Имя убийцы неясно. Зато нам понятно, кому это было доходно, кто был в этом заинтересован, кому не нравились его пьесы, желание написать поэму «Плохо» и практически все из того, что уже родилось внутри него и только находило выхода. Отсюда его желание освободиться от ига Бриков, ставших ему давно духовно чуждыми людьми, порвать с чекистским окружением, желание говорить «во весь голос» то, что рождалось в его сердце. Не случаем в один из приездов в Париж он с поразительной откровенностью говорит Ю. Анненкову, «что коммунизм, идеи коммунизма, его идеал, это — одна вещь, в то время как „коммунистическая партия“, очень массивно организованная… и руководимая людьми, которые пользуются всеми выгодами „полноты власти“ и „свободы деяния“, это — совсем другая вещь».

Не случаем колеблется его вера. Поздно вечером 13 апреля 1930 года «…у него вырвалось восклицание: «О Господи!». Полонская произнесла: «Невероятно! Мир перевернулся. Маяковский призывает Господа. Вы разве верующий?» А он ответил: «Ах, я сам ничего не понимаю на данный момент… во что я верю!»

Если бы Маяковский захотел приспособиться, он бы написал поэму «Иосиф Виссарионович Сталин». Поэт на это не пошел, хотя ему наверняка настойчиво давали подсказку. Но те главные ошибки, которые он сделал в жизни, и в поэзии (вставая художественным словом на сторону тех, кого надо было этого слова лишить), они были искренние. И как всякий человек, который искренне ошибается, тот и очень копотливо прозревает. Но когда уж он прозреет, в нем родятся такая стальная воля, такая колоссальная мощь, дающиеся ему самой правдой его жизни, то с этим человеком уже не совладать. Он пойдет на все и сделает то, что необходимо сделать. И такой Маяковский рождался. Я знаю силу слов, я знаю слов набат. Они не те, которым рукоплещут ложи…

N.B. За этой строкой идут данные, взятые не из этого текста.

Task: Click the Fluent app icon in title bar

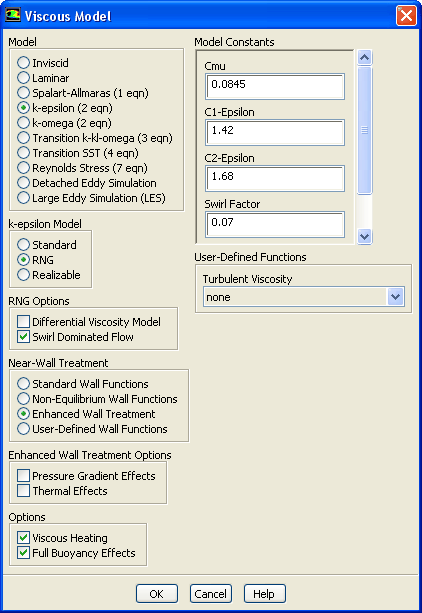Action: click(x=13, y=16)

Разве не слышна эта колоссальная духовная мощь, только-только оперившаяся в неясные строчки, только-только вышедшая из души его сердца, но уже возвестившая, что старого Маяковского со своими многочисленными томами собственных «партийных книжек» больше никогда не будет, даже если для этого будет необходимо, чтобы не был он сам. Рождающийся заново Маяковский не вожделеет мириться с тем, с чем мирился ранее, не вожделеет больше слушать тех, кого слушал ранее, не вожделеет больше ни перед кем склоняться, а вожделеет БЫТЬ, чего бы это ему ни стоило. Он кидает вызов самой Смерти — …и та принимает его.